--- Supplied text ---
Sharif's government has enhanced climate cooperation with international partners including through the Shanghai Cooperation Organisation's Green Belt Programme and the Mangrove Sustainability Initiative, a project to protect, restore, and manage mangrove ecosystems across the globe.

=== Constitutional changes ===

In September 2024, Sharif's government announced a "Constitutional Package" which would create a new Federal Constitutional Court. This new court would handle petitions pertaining strictly to interpretations of constitutional clauses. The package also included raising the retirement age of judges in the proposed Constitutional Court to 68, while other judges in Pakistan are required to retire by 65. The package also included a clause that would rule individual legislators' votes against their respective parties as void. In October 2024, Parliament passed the Twenty-sixth Amendment, which expanded parliamentary powers, particularly allowing a parliamentary committee to select the Supreme Court's chief justice. The new amendment was heavily criticised as attacking judicial independence, particularly amplifying judicial action against the PTI and other political opponents. According to the New York City Bar Association, the amendment undermined the separation of powers and judicial independence in Pakistan, hindering the impartiality of the judiciary.
--- Entries supplied ---
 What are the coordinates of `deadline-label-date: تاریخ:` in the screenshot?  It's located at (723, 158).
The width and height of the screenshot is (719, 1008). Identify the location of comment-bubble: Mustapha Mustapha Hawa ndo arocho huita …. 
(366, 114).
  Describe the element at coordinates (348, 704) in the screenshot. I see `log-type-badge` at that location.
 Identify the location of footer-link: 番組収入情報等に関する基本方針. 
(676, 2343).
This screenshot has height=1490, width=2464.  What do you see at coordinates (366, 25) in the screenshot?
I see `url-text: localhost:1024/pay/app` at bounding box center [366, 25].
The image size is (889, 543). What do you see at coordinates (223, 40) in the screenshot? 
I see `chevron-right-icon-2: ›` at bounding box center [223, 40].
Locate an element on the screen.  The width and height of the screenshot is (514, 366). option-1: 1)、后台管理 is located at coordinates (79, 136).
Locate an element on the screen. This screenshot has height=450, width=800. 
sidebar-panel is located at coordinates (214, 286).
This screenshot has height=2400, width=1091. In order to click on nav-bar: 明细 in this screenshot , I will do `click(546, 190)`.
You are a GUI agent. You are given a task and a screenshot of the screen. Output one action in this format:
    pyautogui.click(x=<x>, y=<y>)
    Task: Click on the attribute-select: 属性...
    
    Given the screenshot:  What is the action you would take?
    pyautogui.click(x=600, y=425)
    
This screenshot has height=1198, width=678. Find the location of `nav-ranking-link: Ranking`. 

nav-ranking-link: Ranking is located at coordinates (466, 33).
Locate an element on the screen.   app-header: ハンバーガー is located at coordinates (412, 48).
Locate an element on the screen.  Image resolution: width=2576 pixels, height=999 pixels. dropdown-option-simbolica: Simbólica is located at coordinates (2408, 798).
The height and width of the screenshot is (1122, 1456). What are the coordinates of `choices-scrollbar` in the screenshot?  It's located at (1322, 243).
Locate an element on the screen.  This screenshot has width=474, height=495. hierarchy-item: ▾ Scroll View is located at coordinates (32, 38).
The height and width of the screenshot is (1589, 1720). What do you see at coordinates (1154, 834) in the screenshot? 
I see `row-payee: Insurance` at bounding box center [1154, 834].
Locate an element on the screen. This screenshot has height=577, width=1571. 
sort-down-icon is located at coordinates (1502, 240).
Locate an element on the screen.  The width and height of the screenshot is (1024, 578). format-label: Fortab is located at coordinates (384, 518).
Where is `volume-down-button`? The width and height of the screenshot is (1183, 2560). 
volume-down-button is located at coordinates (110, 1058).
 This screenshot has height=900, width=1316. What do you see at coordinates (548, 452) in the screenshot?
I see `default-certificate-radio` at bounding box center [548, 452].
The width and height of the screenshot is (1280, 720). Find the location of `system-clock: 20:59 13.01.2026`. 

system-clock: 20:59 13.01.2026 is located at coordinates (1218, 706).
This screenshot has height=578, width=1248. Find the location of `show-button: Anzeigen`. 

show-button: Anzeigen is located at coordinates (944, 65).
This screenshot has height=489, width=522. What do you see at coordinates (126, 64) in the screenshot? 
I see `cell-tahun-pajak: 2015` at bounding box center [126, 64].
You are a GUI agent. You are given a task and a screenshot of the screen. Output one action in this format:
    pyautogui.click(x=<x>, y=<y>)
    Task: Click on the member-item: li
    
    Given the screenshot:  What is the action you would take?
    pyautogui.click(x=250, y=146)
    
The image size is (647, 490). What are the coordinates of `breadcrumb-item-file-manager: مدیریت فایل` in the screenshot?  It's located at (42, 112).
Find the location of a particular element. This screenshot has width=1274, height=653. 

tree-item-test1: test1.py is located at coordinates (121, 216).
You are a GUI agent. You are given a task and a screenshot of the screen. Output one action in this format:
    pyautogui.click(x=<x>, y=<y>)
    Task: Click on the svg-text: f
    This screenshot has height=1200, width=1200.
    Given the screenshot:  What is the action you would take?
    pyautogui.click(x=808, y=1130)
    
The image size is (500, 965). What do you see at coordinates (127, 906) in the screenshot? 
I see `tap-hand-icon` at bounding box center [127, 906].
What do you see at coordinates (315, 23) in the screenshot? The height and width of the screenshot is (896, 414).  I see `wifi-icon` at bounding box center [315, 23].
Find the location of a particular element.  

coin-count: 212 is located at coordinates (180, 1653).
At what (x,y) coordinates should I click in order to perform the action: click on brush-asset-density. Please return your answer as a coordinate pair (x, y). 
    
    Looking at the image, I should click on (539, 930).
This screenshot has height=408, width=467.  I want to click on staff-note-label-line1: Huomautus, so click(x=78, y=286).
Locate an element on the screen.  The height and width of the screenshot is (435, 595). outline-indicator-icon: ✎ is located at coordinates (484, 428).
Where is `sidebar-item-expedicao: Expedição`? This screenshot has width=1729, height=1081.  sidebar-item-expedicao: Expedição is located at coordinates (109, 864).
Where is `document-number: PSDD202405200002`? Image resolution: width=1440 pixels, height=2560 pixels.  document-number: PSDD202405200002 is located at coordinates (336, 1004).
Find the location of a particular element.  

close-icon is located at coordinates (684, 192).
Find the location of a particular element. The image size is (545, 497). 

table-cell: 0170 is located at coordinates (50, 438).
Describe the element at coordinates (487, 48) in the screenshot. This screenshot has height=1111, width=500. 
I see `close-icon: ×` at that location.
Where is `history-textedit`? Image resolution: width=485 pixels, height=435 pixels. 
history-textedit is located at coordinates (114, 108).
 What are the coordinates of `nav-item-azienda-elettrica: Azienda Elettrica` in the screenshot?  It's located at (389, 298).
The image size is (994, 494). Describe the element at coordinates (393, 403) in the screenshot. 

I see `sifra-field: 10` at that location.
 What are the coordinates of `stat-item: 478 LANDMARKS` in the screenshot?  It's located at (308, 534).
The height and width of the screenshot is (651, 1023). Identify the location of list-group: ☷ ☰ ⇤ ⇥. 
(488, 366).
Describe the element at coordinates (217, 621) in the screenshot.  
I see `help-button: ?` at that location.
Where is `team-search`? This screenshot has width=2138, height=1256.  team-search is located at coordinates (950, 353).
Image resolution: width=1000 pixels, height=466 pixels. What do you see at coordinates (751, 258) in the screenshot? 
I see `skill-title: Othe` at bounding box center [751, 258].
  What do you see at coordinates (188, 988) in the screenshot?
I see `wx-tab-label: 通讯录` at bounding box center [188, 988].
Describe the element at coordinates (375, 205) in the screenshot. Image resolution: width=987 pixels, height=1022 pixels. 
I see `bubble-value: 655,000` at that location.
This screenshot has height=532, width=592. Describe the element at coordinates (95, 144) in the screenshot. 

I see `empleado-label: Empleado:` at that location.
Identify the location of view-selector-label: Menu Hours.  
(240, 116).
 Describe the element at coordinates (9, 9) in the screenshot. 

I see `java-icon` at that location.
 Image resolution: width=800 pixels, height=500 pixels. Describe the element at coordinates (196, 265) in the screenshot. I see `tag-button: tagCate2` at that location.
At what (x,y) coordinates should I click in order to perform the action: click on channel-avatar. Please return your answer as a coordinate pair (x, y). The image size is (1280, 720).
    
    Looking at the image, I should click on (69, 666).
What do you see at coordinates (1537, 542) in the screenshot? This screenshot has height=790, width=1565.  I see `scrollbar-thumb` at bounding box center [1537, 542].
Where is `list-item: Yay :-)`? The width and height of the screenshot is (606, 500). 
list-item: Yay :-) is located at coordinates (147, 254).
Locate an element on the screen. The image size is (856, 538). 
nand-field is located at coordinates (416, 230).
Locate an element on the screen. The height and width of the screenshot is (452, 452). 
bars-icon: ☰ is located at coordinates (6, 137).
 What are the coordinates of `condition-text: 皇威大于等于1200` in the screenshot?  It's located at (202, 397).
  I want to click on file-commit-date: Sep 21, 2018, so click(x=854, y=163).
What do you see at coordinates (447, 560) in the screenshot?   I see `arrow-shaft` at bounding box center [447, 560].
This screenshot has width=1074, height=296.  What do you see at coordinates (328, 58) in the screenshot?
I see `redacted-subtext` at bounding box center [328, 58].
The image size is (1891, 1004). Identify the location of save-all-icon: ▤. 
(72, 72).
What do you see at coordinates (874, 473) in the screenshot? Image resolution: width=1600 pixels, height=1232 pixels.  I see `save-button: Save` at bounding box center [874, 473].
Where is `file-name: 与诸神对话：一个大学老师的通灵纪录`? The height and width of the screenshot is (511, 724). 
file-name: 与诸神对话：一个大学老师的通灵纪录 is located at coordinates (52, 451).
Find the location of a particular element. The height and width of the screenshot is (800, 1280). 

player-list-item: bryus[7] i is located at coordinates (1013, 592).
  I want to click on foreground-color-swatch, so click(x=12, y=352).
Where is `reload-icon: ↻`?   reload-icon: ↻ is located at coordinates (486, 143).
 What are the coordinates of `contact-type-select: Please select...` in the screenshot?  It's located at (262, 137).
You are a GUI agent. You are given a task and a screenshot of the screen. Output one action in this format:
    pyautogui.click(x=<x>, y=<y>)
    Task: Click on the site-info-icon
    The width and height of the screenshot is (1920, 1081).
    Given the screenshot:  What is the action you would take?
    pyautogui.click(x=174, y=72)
---
=== Required action 1 ===
According to the text on Sharif's government, what retirement age did the "Constitutional Package" set for judges of the proposed Federal Constitutional Court?
=== Required action 2 ===
Carry on the text on Sharif's government, picking up after its final sentence.

=== Exercise output 1 ===
68

=== Exercise output 2 ===
In November 2025, Parliament passed the twenty-seventh Amendment to the Constitution of Pakistan proposed by Sharif's government, which asserted the authority of the Federal Constitutional Court—in which judges are selected by the executive branch, and modified Pakistan's military structure. The amendment created the post of Chief of Defence Forces—given to Field Marshal Asim Munir—which oversees all three branches of the Pakistan Armed Forces, and provides Munir with lifelong immunity from criminal prosecution. The Human Rights Commission of Pakistan questioned the government's urgency in passing the amendment, while Reema Omer, a legal adviser for the International Commission of Jurists, warned that the new amendment only emboldens the executive and legislative branches, weakening the authority of the judiciary and degrading any balance of power within the government. She described the amendment as a "constitutional surrender."

=== Counterterrorism initiatives ===

In June 2024, Sharif chaired a meeting of the Apex Committee on the National Action Plan in Islamabad, and announced the launch of Operation Azm-e-Istehkam, a major counterterrorism initiative that involved both military action and socioeconomic development to hinder the spread of radicalism and terrorism in Pakistan. The launch of the operation came amidst a rise in terrorism in Pakistan in the aftermath of the Taliban takeover of Afghanistan, with militant groups such as the Pakistani Taliban taking shelter in Afghanistan to use it as a base for attacks on Pakistani security forces.

Sharif's government has repeatedly accused India of financially supporting the Pakistani Taliban and other militant groups that operate in Khyber Pakhtunkhwa and Balochistan, describing the Pakistani Taliban as Fitna-al-khawarij (lit. 'Conflict of Kharijites') and Baloch rebel groups as Fitna-al-Hindustan (lit. 'Conflict of India').

Sharif condemned the hijacking of the Jaffar Express on 11 March 2025, describing it as a 'cowardly act.' He stated that the perpetrators, whom he identified as members of the Balochistan Liberation Army (BLA), were enemies of the province's development and reaffirmed the government's resolve to eliminate terrorism from the region.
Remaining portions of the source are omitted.